Meadows of Gold and Mines of Gems
- Author: al-Masudi
- Original title: مُرُوج ٱلذَّهَب وَمَعَادِن ٱلْجَوْهَر
- Translator: Paul Lunde, Caroline Stone and Aloys Sprenger
- Language: Arabic, Translations: English, French
- Subject: History
- Genre: Non-fiction
- Publisher: Lunde & Stone: Kegan Paul International
- Publication date: L&S: 1989
- Publication place: Abbasid Caliphate
- Media type: Print (Hardcover)
- ISBN: 0-7103-0246-0
- OCLC: 23145342
- Dewey Decimal: 909/.097671 20
- LC Class: DS38.6 .M3813 1989

= The Meadows of Gold =

History book by al-Masudi

Meadows of Gold and Mines of Gems (مُرُوج ٱلذَّهَب وَمَعَادِن ٱلْجَوْهَر, Murūj aḏ-Ḏahab wa-Maʿādin al-Jawhar) is a 10th century history book by an Abbasid scholar al-Masudi. Written in Arabic and encompassing the period from the beginning of the world (starting with Adam and Eve) through to the late Abbasid era, the book contains historically documented facts, hadiths or sayings from reliable sources and stories, as well as poetry and anecdotes.

The Meadows of Gold is considered unique in medieval Islamic history. Due to its reliance on and references to Islam, the style of the book makes up an example of what constitutes Islamic historiography.

==Editions and translations==
A first version of the book was allegedly completed in the year 947 AD and the author spent most of his life adding and editing the work.

The first European version of The Meadows of Gold was published in both French and Arabic between 1861 and 1877 by the Societe Asiatique of Paris by Barbier de Meynard and Pavet de Courteille. For over 100 years this version was the standard version used by Western scholars until Charles Pellat published a French revision between 1966 and 1974. This revision was published by the Université Libanaise in Beirut and consists of five volumes.

Versions of the source text by Mas'udi have been published in Arabic for hundreds of years, mainly from presses operating in Egypt and Lebanon.

One English version is the abridged The Meadows of Gold: The Abbasids, published in 1989, and was translated and edited by Paul Lunde and Caroline Stone. According to this edition's introduction, their English translation is heavily edited and contains only a fragment of the original manuscript due to the editors' own personal research interests and focuses almost exclusively on the Abbasid history of Mas'udi. Their introduction also outlines how the editors relied mainly on the Pellat revision in French and are therefore mainly working from the French translation with the Arabic source text as a background guide.

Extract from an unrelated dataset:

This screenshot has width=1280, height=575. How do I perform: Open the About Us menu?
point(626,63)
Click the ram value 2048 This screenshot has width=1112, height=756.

Another English version was published in 1841 by Aloys Sprenger, which includes a full translation of the first volume and extensive footnotes.

Historian Hugh N. Kennedy calls the book "Probably the best introduction to the Arabic historical tradition for the non-specialist."

==Place in Islamic historiography==

Written in the "new style" of historical writing of al-Dinawari and al-Ya'qubi, Meadows of Gold is composed in a format that contains both historically documented facts, hadiths or sayings from reliable sources and stories, anecdotes, poetry and jokes that the author had heard or had read elsewhere. Due to its reliance on and references to Islam this style of history writing makes up an example of what constitutes Islamic historiography in general.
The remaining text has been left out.